Vor ein paar Jahren habe ich eine abstrakte Skizze gemalt. Es ist ein kleines Bild, Aquarell auf A4-Papier. Ich hatte es sogar vergessen. Und plötzlich hat Josef Turek es in seinem Blog sehr schön interpretiert. Unter dem Titel wurde ein wunderbarer Text erstellt: „Der letzte Flug“. Ich bin begeistert!
Hier ist diese abstrakte Skizze:
Und hier ist der Text von Jozef Turek:
„Der letzte Flug“.
Herr Vogel war schon alt, alle seine Federn waren grau. Er spürte, dass das Ende nahte. Er nahm seinen letzten Flug, breitete seine Flügel aus und schloss seine Augen. Er erinnerte sich an sein Leben. Eine vage erste Erinnerung an die Zeit, als er noch im Ei war. Die Tonlage seiner Stimme, als er als Küken von seinen Eltern Essen verlangte. Sein erster Alleinflug. Nachdem er fünf Sekunden lang durch die Luft geglitten war, prallte er gegen einen Zaun. Der erste erfolgreiche unabhängige Flug. Es war ein Sommernachmittag und die Sonne wärmte das Gefieder angenehm. Er flog bis zur Abenddämmerung.

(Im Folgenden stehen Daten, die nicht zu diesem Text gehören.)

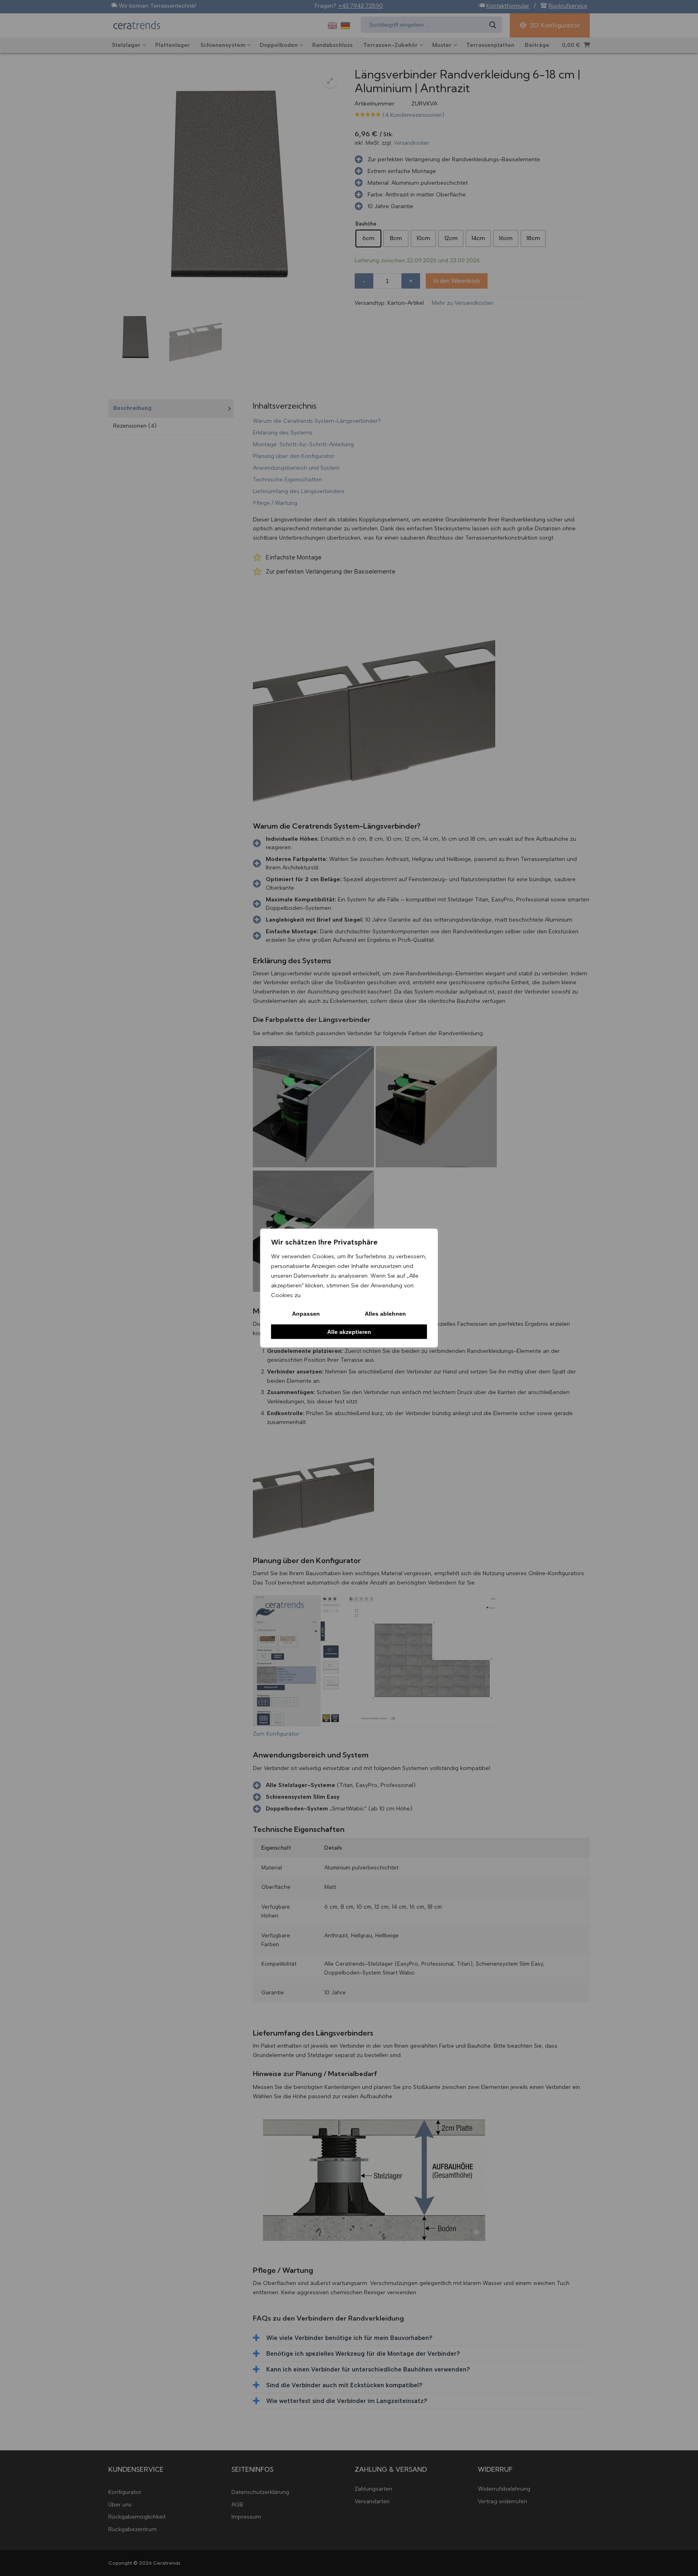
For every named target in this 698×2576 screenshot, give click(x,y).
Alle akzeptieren (349, 1331)
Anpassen (306, 1313)
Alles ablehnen (385, 1313)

Das erste Obst selbst gepflückt. Es waren Mirabellen. Sie waren sauer, schmeckten aber paradoxerweise süß. Eine Pflaume vom Baum. Es war furchtbar und schimmelig. Das Schlimmste, was er je in seinem Leben gegessen hatte. Unmittelbar danach fand er zwei Pflaumen, die schmackhaft und süß waren, und im Gegensatz dazu erinnerte er sich an sie als die leckersten Früchte, die er je gegessen hatte. Er fand einen riesigen Wurm. Es schmeckte ihm nicht, also teilte er es mit seinem Bruder. Später lernte er, die wurmige Saftigkeit zu schätzen.
Dann folgten die Erinnerungen in rascher Folge: ein Baum, ein Baum, ein Baum, viele Käfer, eine Pflaume im Wasser, die eine Pflaume macht, viele andere Pflaumen, der Lärm, wenn Menschen Bäume fällen. Ein Baum, ein anderer Baum, wieder ein anderer Baum, eine Freundschaft mit Fledermäusen, die mit ihnen durch die Nacht fliegen.
Ein Hirschgeweih, das er als Rahmen für ein Nest verwendet. Ein Nest – nicht sehr erfolgreich und durchschaubar, aber sein eigenes. Ein Baum im Frühling, ein Baum im Sommer, ein Baum im Winter. Eine Fülle von Regenwürmern nach dem Regen. Der Zweig, den Frau Vogel mitgebracht hat, um sie zu ermutigen, gemeinsam ein Nest zu bauen. Die Eier, die sie zusammen hatten. In der Erinnerung gab es eine Vielzahl von ihnen, aber in Wirklichkeit waren es nur vier. Die violetten Blumen, mit denen sie das Nest geschmückt haben. Den Anblick genossen sie zwischen dem Nisten der Eier, das sie abwechselnd durchführten. Und schließlich die Küken, die wie kleine flauschige Bälle aussehen.
Viele weitere Erinnerungen drängten sich in sein Bewusstsein, aber er wusste, dass es genug war. Er stellte sicher, dass er ein gutes Leben hatte.
Er schlug noch ein paar Mal mit den Flügeln. Sein kleines Vogelherz hörte auf zu schlagen. Er stürzte in die Tiefen des Waldes hinab.